Cette idée entra dans la tête de Pierre Grassou, comme la lumière du matin avait éclaté dans sa mansarde. En disposant le père de la jeune personne, il lui trouva bonne mine et admira cette face pleine de tons violents. La mère et la fille voltigèrent autour du peintre, en s’émerveillant de tous ses apprêts, il leur parut être un dieu. Cette visible adoration plut à Fougères. Le veau d’or jeta sur cette famille son reflet fantastique.

— Vous devez gagner un argent fou ? mais vous le dépensez comme vous le gagnez, dit la mère.

— Non, madame, répondit le peintre, je ne le dépense pas, je n’ai pas le moyen de m’amuser.
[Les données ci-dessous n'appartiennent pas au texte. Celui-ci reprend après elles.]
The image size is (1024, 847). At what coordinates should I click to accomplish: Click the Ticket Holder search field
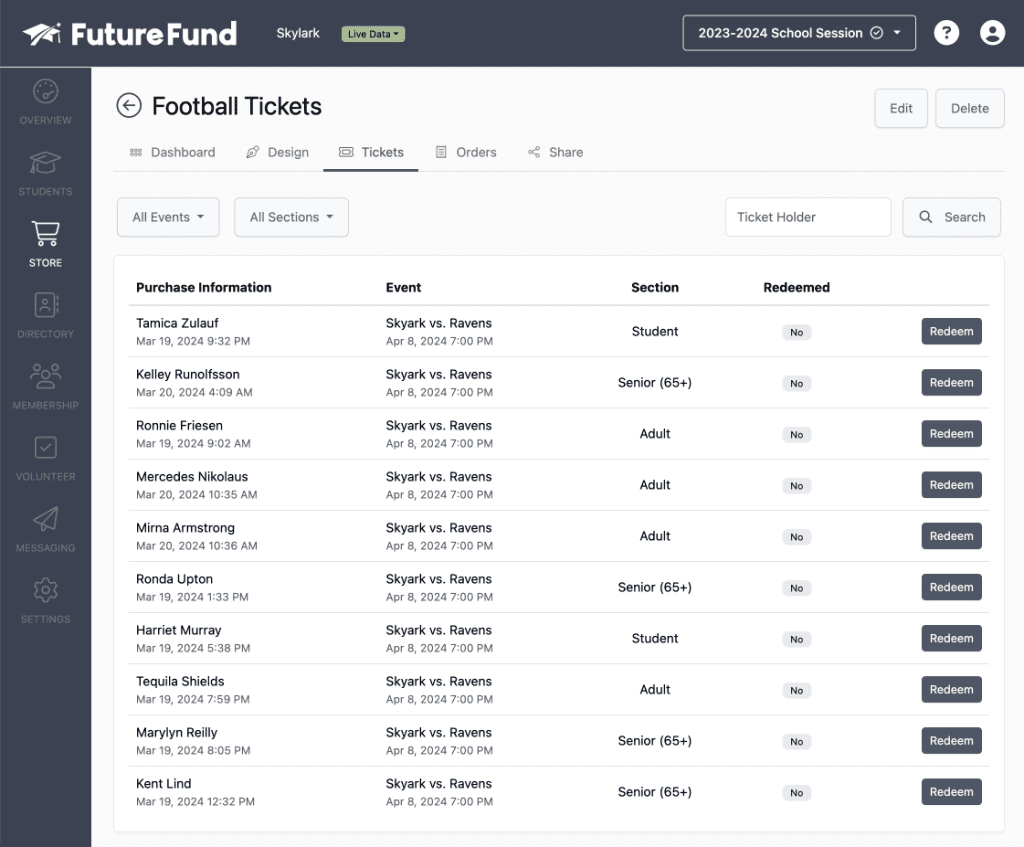(x=807, y=217)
Mon notaire place mon argent, il sait mon compte, une fois l’argent chez lui, je n’y pense plus.

— On me disait, à moi, s’écria le père Vervelle, que les artistes étaient tous paniers percés.

— Quel est votre notaire, s’il n’y a pas d’indiscrétion ? demanda madame Vervelle.

— Un brave garçon, tout rond, Cardot.

— Tiens ! tiens ! est-ce farce ! dit Vervelle, Cardot est le nôtre.

— Ne vous dérangez pas ! dit le peintre.

— Mais tiens-toi donc tranquille, Anténor, dit la femme, tu ferais manquer monsieur, et si tu le voyais travailler, tu comprendrais...

— Mon Dieu ! pourquoi ne m’avez-vous pas appris les Arts ? dit mademoiselle de Vervelle à ses parents.

— Virginie, s’écria la mère, une jeune personne ne doit pas apprendre certaines choses. Quand tu seras mariée... bien ! mais, jusque-là, tiens-toi tranquille.

Pendant cette première séance, la famille Vervelle se familiarisa presque avec l’honnête artiste. Elle dut revenir deux jours après. En sortant, le père et la mère dirent à Virginie d’aller devant eux ; mais malgré la distance, elle entendit ces mots dont le sens devait éveiller sa curiosité.

— Un homme décoré... trente-sept ans... un artiste qui a des commandes, qui place son argent chez notre notaire.